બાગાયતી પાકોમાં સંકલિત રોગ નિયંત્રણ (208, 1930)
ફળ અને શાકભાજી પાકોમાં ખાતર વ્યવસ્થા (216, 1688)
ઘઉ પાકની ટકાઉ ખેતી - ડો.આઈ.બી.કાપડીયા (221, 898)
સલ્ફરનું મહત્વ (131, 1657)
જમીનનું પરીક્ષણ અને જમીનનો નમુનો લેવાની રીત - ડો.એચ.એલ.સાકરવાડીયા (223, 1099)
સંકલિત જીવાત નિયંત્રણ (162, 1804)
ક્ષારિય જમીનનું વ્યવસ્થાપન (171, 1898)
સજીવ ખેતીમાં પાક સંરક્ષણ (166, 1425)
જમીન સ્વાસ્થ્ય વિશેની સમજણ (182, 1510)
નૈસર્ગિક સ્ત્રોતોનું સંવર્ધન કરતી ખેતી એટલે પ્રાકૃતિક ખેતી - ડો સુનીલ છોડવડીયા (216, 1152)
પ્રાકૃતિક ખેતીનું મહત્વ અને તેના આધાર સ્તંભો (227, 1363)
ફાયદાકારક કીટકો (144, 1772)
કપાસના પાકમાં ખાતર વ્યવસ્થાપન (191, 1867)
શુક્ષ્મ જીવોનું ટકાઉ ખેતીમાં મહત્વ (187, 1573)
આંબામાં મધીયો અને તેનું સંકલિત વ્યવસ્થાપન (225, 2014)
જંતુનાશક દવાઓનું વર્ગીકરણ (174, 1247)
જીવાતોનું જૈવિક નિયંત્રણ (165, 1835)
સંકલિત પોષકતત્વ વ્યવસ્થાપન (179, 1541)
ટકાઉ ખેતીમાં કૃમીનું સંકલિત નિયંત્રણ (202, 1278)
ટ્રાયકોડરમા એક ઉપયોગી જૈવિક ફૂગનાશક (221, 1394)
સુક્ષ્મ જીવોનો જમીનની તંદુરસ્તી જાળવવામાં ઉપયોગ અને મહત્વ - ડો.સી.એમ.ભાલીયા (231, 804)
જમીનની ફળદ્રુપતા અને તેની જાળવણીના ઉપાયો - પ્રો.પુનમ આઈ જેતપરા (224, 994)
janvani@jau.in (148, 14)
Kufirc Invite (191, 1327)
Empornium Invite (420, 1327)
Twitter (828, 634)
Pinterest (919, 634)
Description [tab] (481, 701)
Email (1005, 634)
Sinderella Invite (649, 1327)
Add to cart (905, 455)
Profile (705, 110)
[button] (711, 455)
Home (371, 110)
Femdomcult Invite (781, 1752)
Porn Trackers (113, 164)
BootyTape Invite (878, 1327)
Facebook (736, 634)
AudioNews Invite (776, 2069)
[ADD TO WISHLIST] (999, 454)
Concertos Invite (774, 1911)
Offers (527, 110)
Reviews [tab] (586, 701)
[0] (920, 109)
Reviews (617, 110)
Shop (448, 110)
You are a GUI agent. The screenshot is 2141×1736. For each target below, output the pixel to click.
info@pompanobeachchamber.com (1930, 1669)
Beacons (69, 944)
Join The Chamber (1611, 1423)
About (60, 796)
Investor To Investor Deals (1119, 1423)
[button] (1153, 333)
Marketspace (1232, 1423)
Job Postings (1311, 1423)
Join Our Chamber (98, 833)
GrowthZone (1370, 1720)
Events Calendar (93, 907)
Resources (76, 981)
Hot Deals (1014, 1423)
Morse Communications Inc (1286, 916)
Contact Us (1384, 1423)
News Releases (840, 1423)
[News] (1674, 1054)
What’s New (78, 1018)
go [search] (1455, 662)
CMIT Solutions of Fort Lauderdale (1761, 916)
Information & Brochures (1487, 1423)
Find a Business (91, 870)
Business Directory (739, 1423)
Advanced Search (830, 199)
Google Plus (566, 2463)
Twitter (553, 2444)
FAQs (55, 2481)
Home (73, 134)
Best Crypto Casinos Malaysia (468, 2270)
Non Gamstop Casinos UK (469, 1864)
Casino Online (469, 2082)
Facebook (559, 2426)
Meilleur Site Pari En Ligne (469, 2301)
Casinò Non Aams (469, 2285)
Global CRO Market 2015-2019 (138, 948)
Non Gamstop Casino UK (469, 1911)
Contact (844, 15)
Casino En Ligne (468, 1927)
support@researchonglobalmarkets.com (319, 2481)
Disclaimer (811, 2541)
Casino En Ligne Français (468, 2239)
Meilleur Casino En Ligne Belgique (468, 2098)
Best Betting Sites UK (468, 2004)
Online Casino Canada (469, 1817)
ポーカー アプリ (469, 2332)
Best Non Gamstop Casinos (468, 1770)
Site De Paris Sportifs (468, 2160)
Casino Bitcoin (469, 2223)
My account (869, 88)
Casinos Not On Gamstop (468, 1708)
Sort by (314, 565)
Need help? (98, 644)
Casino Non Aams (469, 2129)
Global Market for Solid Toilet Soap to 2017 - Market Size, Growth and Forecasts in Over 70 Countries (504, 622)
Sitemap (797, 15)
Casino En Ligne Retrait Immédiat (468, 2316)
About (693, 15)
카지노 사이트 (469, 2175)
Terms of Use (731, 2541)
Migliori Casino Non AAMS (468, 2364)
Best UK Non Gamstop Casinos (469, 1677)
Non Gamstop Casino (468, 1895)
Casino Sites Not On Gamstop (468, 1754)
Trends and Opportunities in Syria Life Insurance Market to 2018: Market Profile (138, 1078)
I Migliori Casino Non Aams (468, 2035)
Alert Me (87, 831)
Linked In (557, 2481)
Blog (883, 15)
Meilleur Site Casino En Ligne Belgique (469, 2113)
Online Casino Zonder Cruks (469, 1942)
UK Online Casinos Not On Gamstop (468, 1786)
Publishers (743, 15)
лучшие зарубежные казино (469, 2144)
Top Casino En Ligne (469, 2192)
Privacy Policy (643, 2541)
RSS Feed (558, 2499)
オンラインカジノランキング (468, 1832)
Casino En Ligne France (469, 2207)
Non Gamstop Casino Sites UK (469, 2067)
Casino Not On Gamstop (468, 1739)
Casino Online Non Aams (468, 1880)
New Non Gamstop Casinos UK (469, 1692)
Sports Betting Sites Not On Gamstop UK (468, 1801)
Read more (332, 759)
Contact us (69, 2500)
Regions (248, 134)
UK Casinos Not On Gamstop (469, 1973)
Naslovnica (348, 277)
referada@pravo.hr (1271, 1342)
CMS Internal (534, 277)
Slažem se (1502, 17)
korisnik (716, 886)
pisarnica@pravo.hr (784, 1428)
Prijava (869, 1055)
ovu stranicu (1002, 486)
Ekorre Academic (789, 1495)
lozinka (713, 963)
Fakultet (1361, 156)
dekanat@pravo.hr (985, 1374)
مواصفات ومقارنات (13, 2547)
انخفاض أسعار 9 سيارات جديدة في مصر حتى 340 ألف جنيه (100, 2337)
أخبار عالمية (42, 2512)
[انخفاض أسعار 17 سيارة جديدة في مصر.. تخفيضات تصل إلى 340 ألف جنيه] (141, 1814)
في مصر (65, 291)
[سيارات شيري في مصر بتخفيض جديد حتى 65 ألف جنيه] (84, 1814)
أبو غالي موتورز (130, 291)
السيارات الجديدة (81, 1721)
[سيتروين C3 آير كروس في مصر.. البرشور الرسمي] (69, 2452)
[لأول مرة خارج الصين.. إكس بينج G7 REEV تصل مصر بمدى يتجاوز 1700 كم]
_ _ _
• Your assignment
Every line in the entries above that mentions the word "Sites" must be shown.

• Answer
Best Betting Sites UK (468, 2004)
Casino Sites Not On Gamstop (468, 1754)
Non Gamstop Casino Sites UK (469, 2067)
Sports Betting Sites Not On Gamstop UK (468, 1801)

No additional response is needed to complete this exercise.